Mappillai () is a 2011 Indian Tamil-language action comedy film directed by Suraj, starring Dhanush as the son-in-law and Manisha Koirala as the mother-in-law along with actress Hansika Motwani (in her Tamil debut), playing as her daughter. The film is a reboot of the 1989 film of the same name, which itself was remake of Telugu film Attaku Yamudu Ammayiki Mogudu. Distributed by Sun Pictures, it was released on 8 April 2011. The film was a decent hit at the box office but received mixed reviews. It completed its 50 days of theatrical run. It was later dubbed into Hindi as Jamai Raja.

Plot
Saravanan is a do-gooder who is soft-spoken and admired by one and all. Another person named Child Chinna is the head of the Namitha Fan Club in his area. The two of them come across Gayathri, the daughter of an arrogant businesswoman named Rajeshwari. Chinna falls for Gayathri, so he tries several plans to get close to her, but in vain.

Gayathri falls for Saravanan after he saves her from an accident. Coming to know of their affair, Rajeshwari decides to have them marry. The reason is that she is keen on getting a son-in-law who will always do what she wants and be under her control.

However, Rajeshwari is in for a shock when she learns that Saravanan has a past. He is a much feared ruffian. Now she plans to halt all plans, while Saravanan overcomes her plans with ease. Rajeshwari takes steps to get her daughter Gayathri married to Devaraj's son Aathi. Saravanan challenges Rajeshwari to abduct the bride. But at a time when none of them expected the wedding, he kidnaps the groom. In the confusion of Devaraj rescuing his son, Saravanan defies Rajeshwari and ties the thaali around Gayathri's neck with her consent on the same stage in front of everyone. Later, Rajeshwari takes Saravanan to her house with his wife Gayathri. Rajeshwari tries not to let the two live together. But, Saravanan breaks it all and starts his married life with Gayathri.
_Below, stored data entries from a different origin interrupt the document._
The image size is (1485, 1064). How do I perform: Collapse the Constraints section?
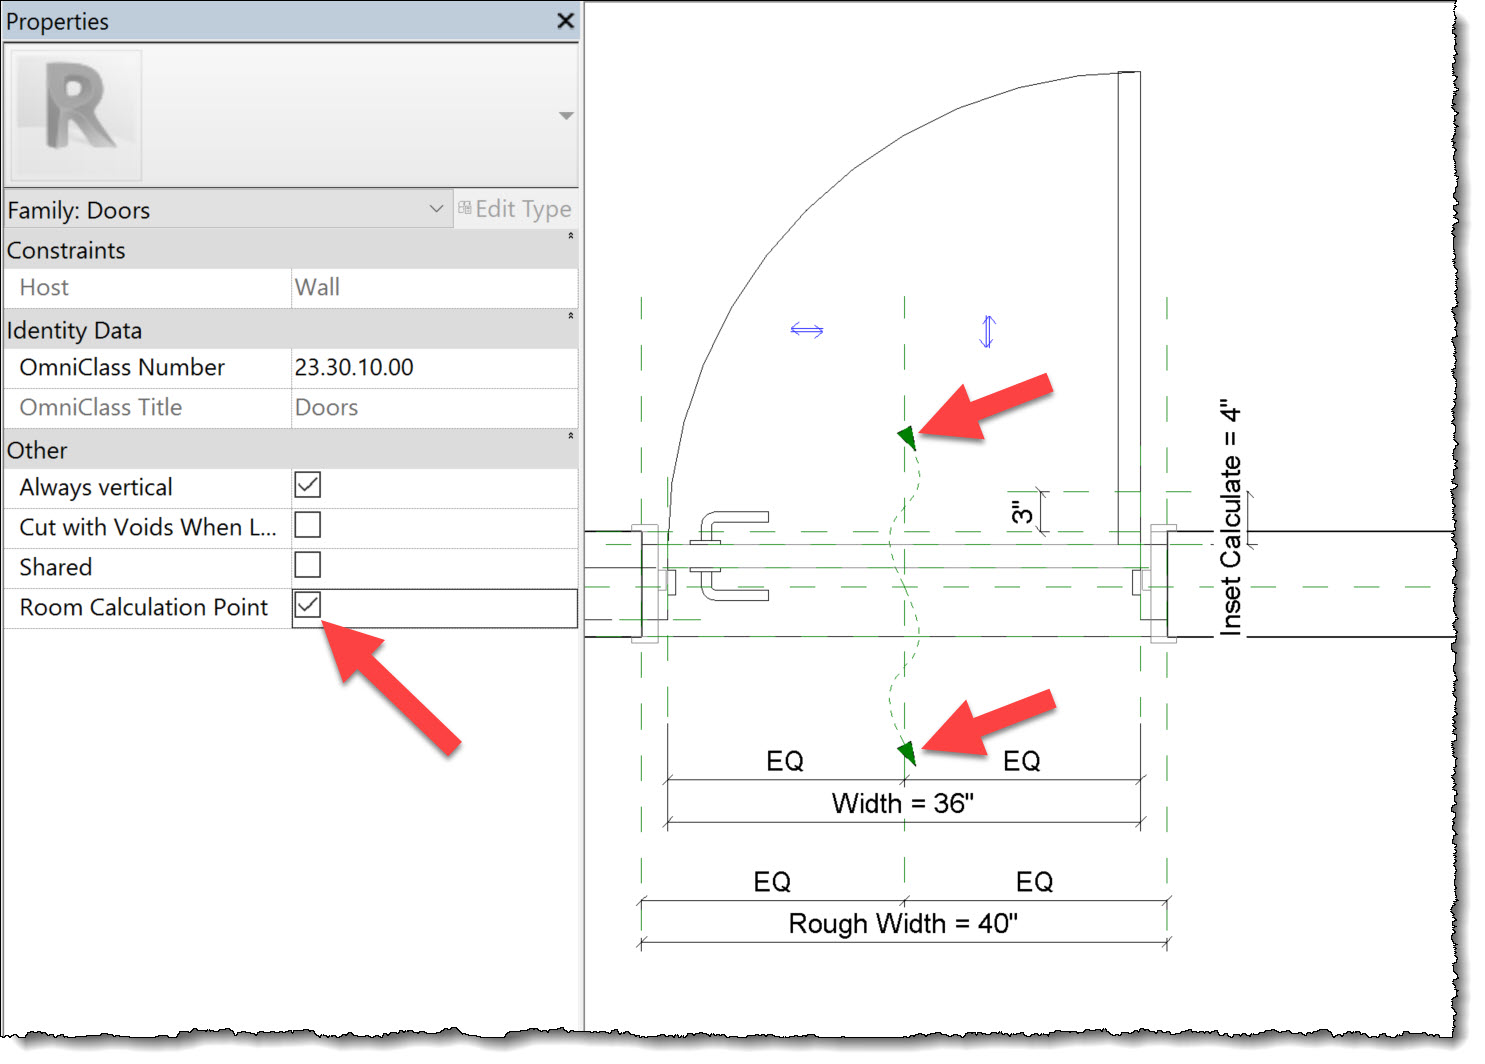(570, 238)
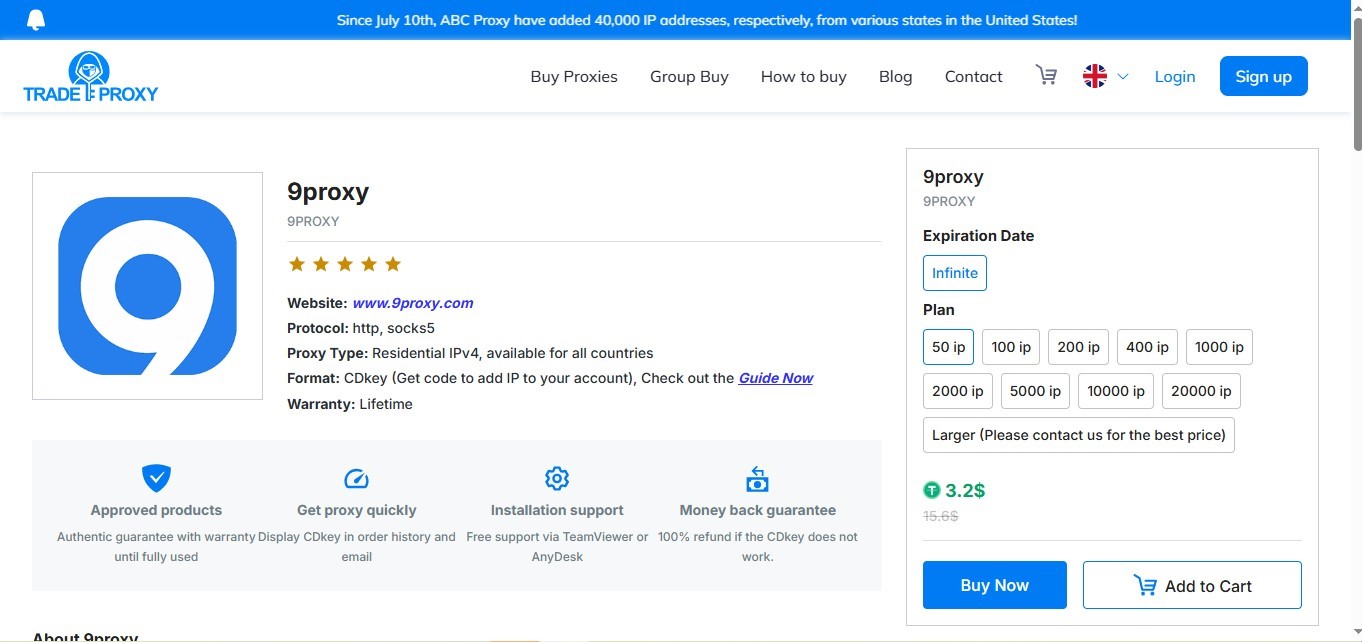Click the notification bell icon
The width and height of the screenshot is (1362, 642).
coord(36,20)
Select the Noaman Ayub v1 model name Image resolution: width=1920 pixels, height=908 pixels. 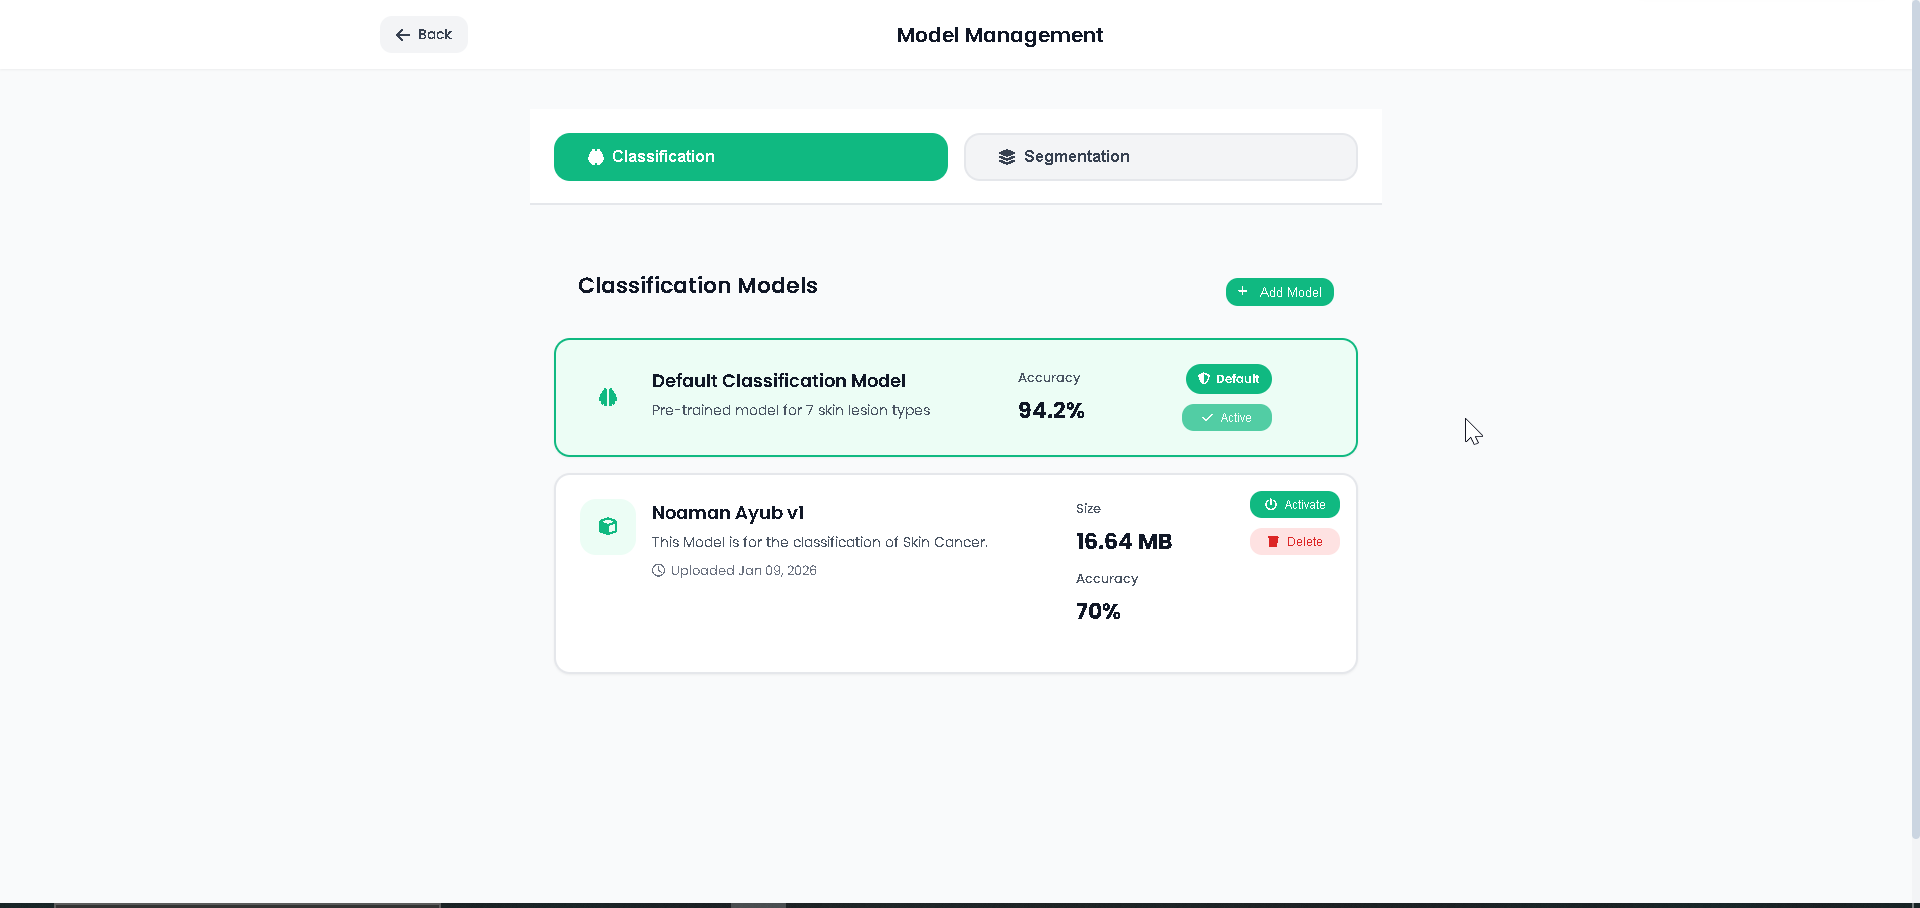(727, 513)

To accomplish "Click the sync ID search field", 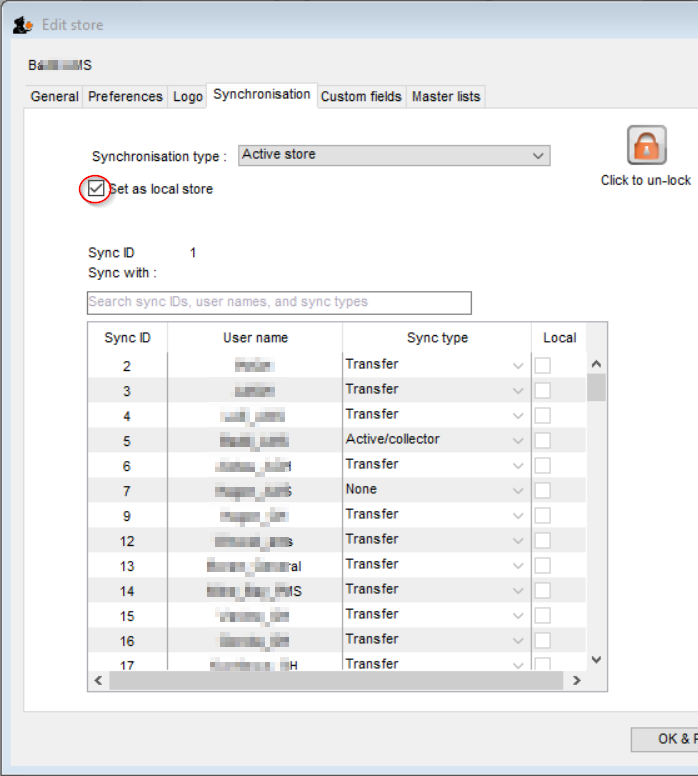I will click(279, 302).
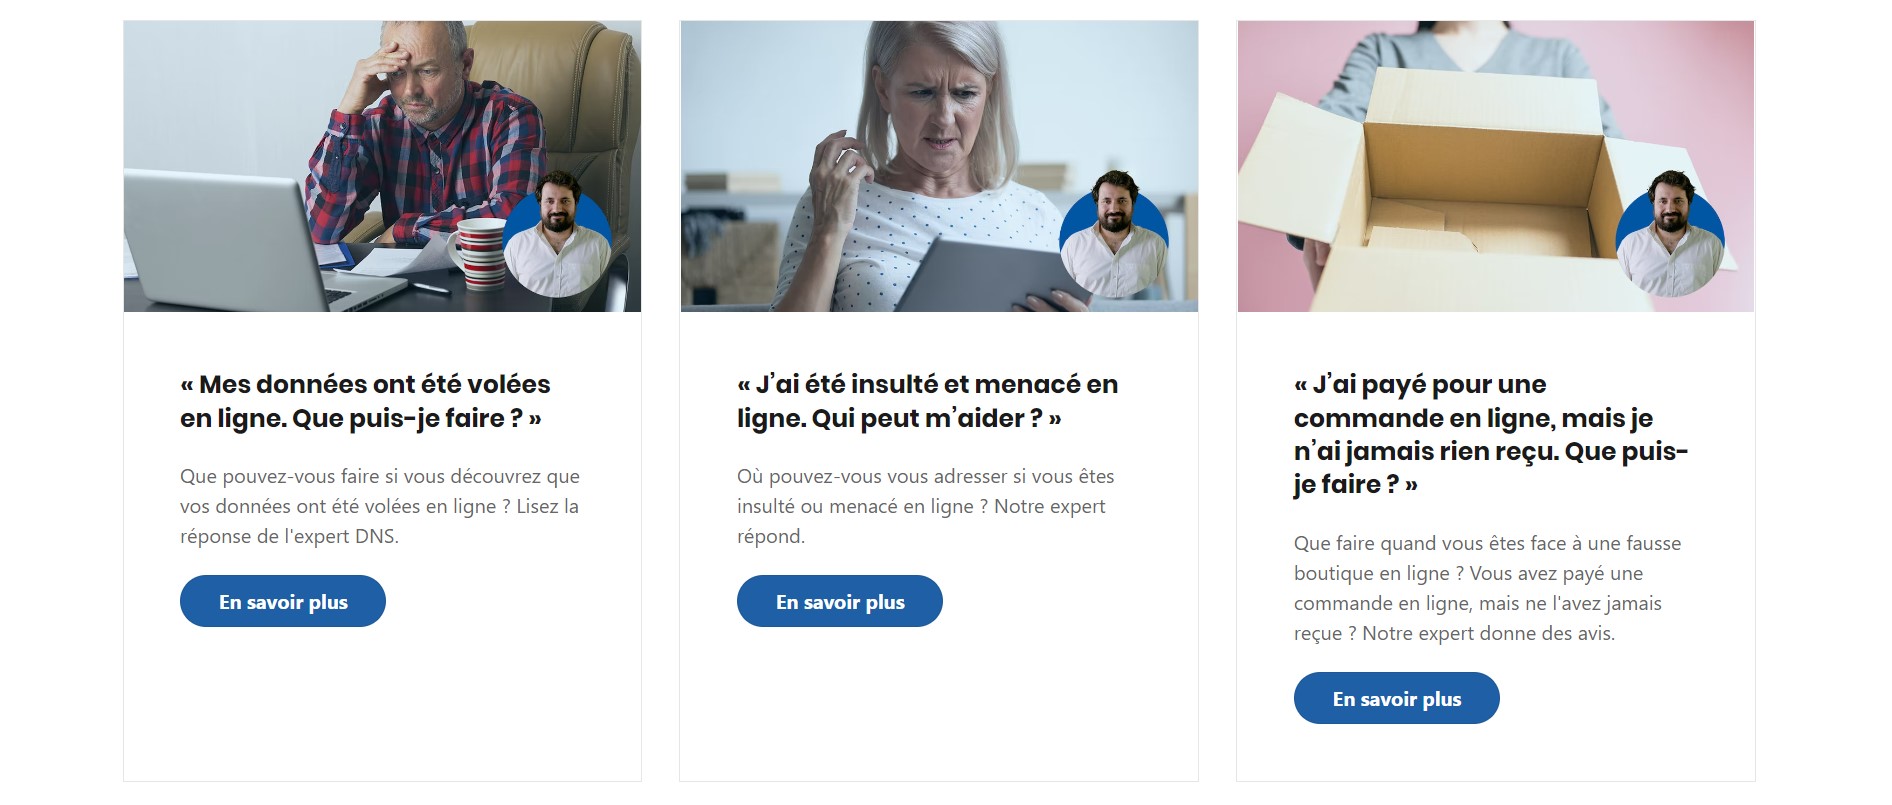Click description starting "Où pouvez-vous vous adresser"
This screenshot has width=1892, height=805.
926,506
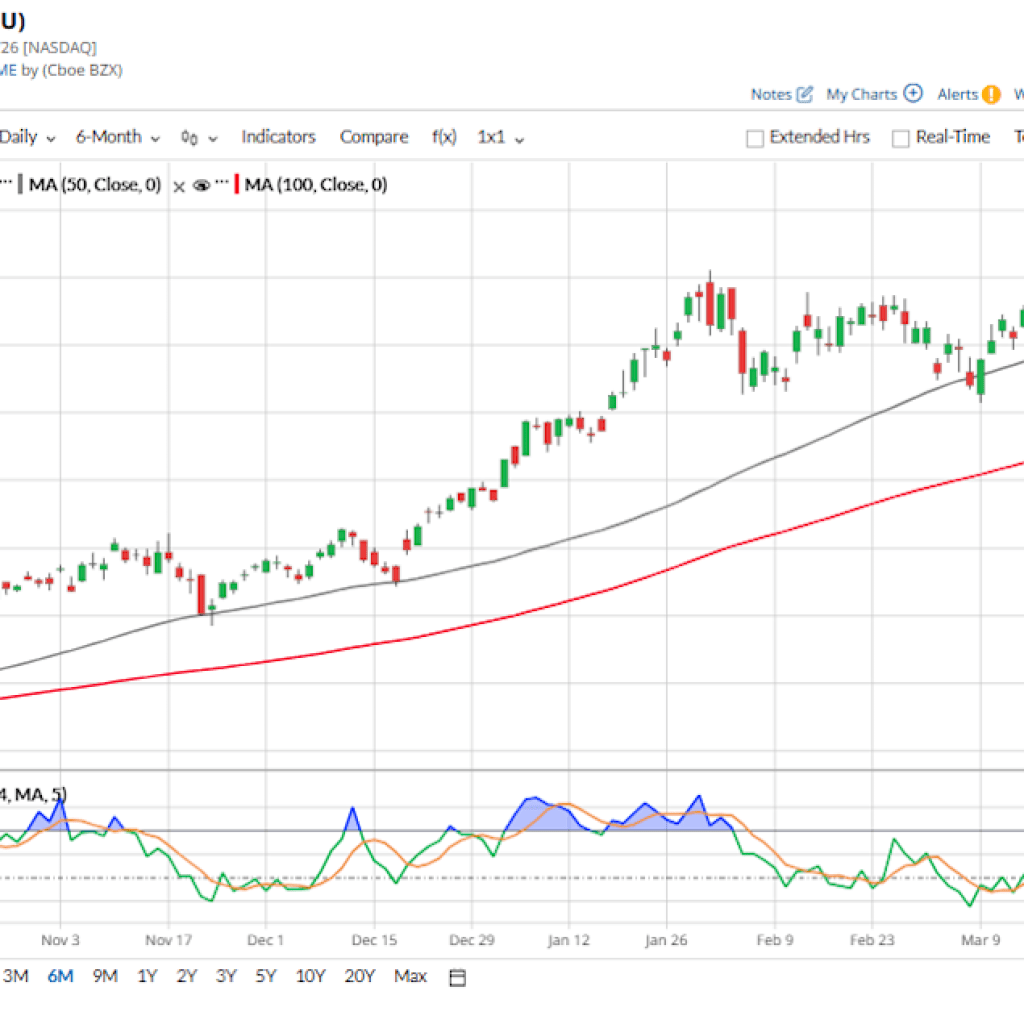The image size is (1024, 1024).
Task: Enable the Real-Time checkbox
Action: 900,137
At last, he learns that Rajeshwari had humiliated his parents when they ask her to accompany them to their village festival. He makes a plan to take her whole family to his village and make them stay there in his ancestral house with the help of Rajeshwari's astrologer, and further, he plans to arrange for his sister's marriage with Rajeshwari's son. Saravanan tricks Chinna to act a wealthy businessman named James Pandian, to which Chinna agrees. Later, Rajeshwari knows the truth about James. She insults him and his family in front of the whole village and leaves.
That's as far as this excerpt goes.